Brenner: Kind of like Cornelius, Jr.
de Vries: Something like this.
Brenner: And what time are you speaking from? I mean, do you exist in our present, or …?
de Vries: The time is ~ what is the day, today? ~ April the ninth. Of 1700. I have recently celebrated my 100th birthday and have a century of knowledge of the past.
Brenner: How do you account for having lived so long ~ especially from the 1600s, when life expectancy was much lower than it is now?
de Vries: It is good hygiene. Also, ah, addiction to swimming in seawater, which is good for health of all kinds. And a daily glass of port ~ only one. And also, of course, the use of spices: pepper and other things that make life worth living.
Brenner: What’s your relationship with the Dutch East India Company?
de Vries: [smiles] Ah, you have asked a complicated question. But I have at times worked for them, including, at one point, having risen to the position of governor of some plantations in the Jakarta area, where there are many plantations of pepper and mace and nutmeg and things of this sort. I have worked at the, how would you say, corporate headquarters in Amsterdam ~ the V.O.C.’s main offices, where they dispatch many of the ships and keep the records of their trading. At other times I have been against them, as an independent raider of goods and services.
Brenner: You mean ... like a pirate?
de Vries: Like a privateer or pirate, yes ~ on my own ship or the ships of others. So we are a very strange relationship. We are, ah, twined ~ like the ropes on a ship. They are made of many strands, sometimes one is on top and the other is on the bottom: This is how I am related to the V.O.C.
Brenner: Did you have any involvement in the Tulip Mania?

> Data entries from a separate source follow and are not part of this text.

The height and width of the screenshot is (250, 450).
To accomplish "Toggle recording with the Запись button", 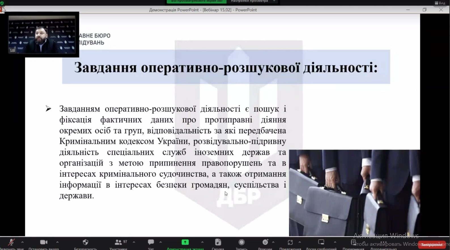I will [x=241, y=242].
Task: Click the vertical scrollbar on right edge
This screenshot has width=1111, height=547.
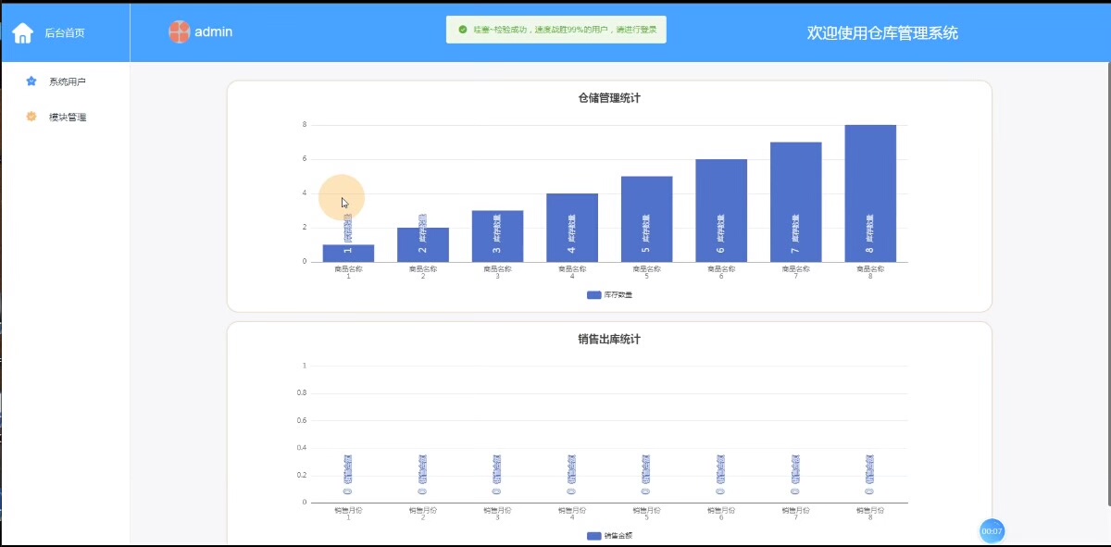Action: (1106, 278)
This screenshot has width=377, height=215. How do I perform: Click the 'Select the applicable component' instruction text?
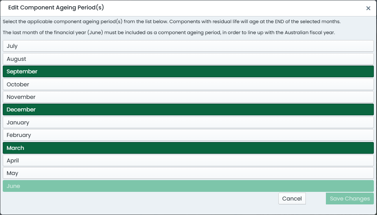[x=172, y=22]
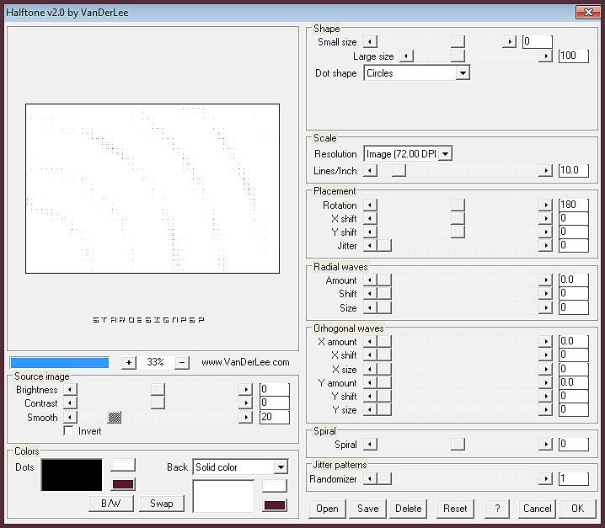Screen dimensions: 605x528
Task: Click Rotation slider right arrow
Action: [546, 205]
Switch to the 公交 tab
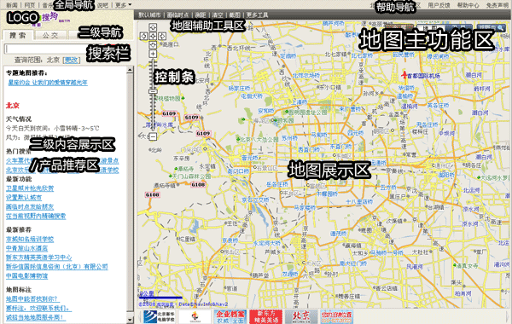The height and width of the screenshot is (324, 512). tap(50, 35)
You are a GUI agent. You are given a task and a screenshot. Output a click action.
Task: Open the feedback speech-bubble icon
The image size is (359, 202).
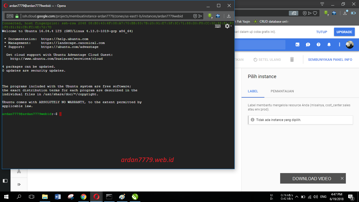[308, 45]
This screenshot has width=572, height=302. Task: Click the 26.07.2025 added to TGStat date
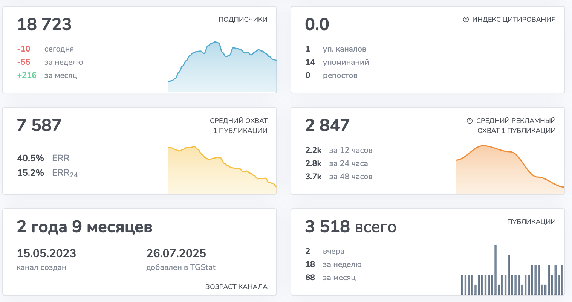176,253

de Vries: I was a young man, and I was abroad at the height of the tulip frenzy. But, also, my recommendation is for all who speculate in goods of all kinds, to buy early and sell early as well ~ because that is where the profits are. And I did trade a bulb of an Augustin’s tulip, for approximately 500 guilder at the time, then parted before the crash came. So I did very well with the tulip mania, unlike some of my countrymen ~ who were crazed by the flowers.
Brenner: What events in your childhood helped to make you the man you are today?
de Vries: I believe probably the most important was being, how do you say, taken to serve on ship against my will, as a young man.
Brenner: What we would call Shanghai’d.
de Vries: Yes. And this led to life on the sea. As a child at home, I was apprenticed to a tailor and would have spent my life sewing the clothes of aldermen and other wealthy individuals. Now I buy the clothes made by tailors.
Brenner: Were you reunited with your family, after you came back from the sea?
de Vries: Many of them.
Brenner: Many of them?
de Vries: I should say, I have had many families ~ in all parts of the world ~ and some are no more, and some know of me, and some, ah, want no knowledge of me.
Brenner: So you’ve reached your 100th birthday here. And what’s it been like, watching so many people that you’ve cared for ... watching so many of them die as the years have piled up?
de Vries: It is quite tragic, of course, to see this happen. But death comes for all, and we should not mourn the cycle of life that takes us away. Sometimes I wish that I had gone earlier than I have, for these reasons. It is also, em, quite painful to be so old.
Brenner: Cornelius, you’ve been all over the world, living the sort life most men can only dream of. With all of that behind you now, how do you pass the time of day?
de Vries: Drinking. And, also, with the telling of tales. Now that I am too old for new adventures, I stay young by reliving my youth, and a new energy comes over me.